» **WHAT YOU HAVE TO DO**
Once the line with "The height and width of the screenshot is (1122, 1241)." is found in the data, output it and each following line exactly, up to and including the line with "Given: Open the クラシック dropdown", and nothing before or after.

Data records
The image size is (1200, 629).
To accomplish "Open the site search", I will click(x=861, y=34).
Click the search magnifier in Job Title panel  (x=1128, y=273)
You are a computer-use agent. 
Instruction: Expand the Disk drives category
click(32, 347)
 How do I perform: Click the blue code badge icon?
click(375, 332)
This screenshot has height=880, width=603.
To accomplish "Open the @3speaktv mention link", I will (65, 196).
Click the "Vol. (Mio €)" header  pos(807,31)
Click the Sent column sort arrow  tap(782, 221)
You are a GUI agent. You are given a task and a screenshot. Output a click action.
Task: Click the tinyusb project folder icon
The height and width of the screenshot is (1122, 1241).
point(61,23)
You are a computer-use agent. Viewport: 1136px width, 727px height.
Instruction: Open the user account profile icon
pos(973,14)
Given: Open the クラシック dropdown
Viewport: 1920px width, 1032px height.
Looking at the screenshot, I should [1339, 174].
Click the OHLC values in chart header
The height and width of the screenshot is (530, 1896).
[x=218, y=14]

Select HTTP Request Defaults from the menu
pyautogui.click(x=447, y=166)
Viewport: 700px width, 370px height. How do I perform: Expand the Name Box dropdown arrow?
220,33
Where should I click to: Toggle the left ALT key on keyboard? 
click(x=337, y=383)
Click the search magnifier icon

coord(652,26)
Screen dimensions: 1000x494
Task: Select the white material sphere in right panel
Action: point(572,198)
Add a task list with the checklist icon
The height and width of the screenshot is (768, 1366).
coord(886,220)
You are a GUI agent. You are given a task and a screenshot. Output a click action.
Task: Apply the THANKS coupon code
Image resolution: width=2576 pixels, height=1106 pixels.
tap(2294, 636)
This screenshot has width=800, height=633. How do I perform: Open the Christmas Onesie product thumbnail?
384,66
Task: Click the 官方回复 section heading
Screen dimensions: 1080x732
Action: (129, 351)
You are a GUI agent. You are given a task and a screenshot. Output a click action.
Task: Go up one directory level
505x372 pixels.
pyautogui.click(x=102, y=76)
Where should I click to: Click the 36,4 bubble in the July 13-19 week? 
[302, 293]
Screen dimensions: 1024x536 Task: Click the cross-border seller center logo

» **ANSWER SECTION**
The height and width of the screenshot is (1122, 1241).
point(61,23)
You are a computer-use agent. Viewport: 1136px width, 727px height.
Instruction: Open the user account profile icon
pos(973,14)
Given: Open the クラシック dropdown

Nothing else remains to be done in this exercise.